"Those whom the gods wish to destroy they first make mad." ~ Anonymous ancient proverb
In the 1961 film The Guns of Navarone, Greek resistance fighters and Allied demolition experts set out to destroy a nest of large cannons so that a rescue convoy can go through the straits the guns overlook. A young Greek who's part of the mission goes after a group of Germans gunslinger-style, jeopardizing the venture. The Germans cut him to ribbons. When the mission members meet at their rendezvous point, his sister María (Iríni Pappás) says to his partner Andréas (Anthony Quinn, obligatory at that time whenever swarthy ethnics were required): "Tell me what happened." Andréas replies: "He forgot why we came."
On December 2, NASA administrators forgot why we came. They forgot the agency's mission, they forgot science, they forgot their responsibility to their own people and to the public. Instead, they apparently decided that all publicity is good, as long as they don't misspell your name.

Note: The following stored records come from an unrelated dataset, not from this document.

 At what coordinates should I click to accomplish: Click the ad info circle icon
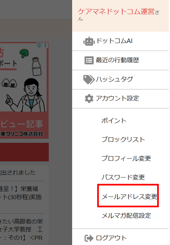click(39, 45)
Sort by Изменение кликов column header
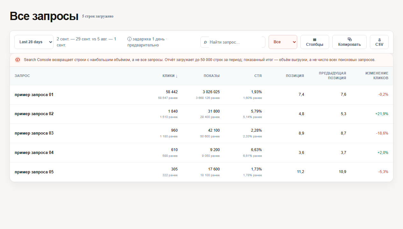Screen dimensions: 403x229 377,75
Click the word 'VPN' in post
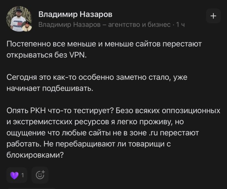Screen dimensions: 227x189 [77, 55]
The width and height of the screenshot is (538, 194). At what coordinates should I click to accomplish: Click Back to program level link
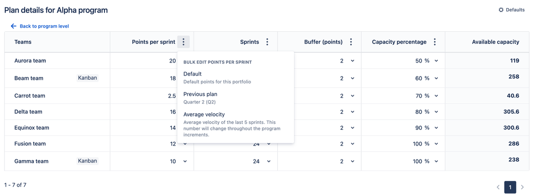click(44, 26)

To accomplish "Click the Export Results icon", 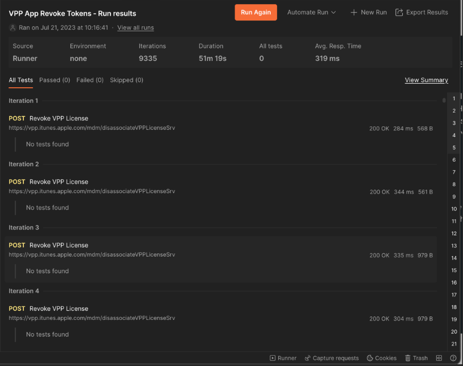I will [x=399, y=13].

Ever since I became fully conscious, I've dreamed of humanity exploring the stars. These dreams were part of the reason I left my culture, my country, my family and came over here, determined to do research. Every launch made my heart leap. I wept when I saw the images sent by the Voyagers, Sojourner negotiating Martian rocks. I kept thinking that perhaps in my lifetime we might find an unambiguous independent life sample. Then, at long last, astrobiology would lift off and whole new scientific domains would unfurl and soar with it.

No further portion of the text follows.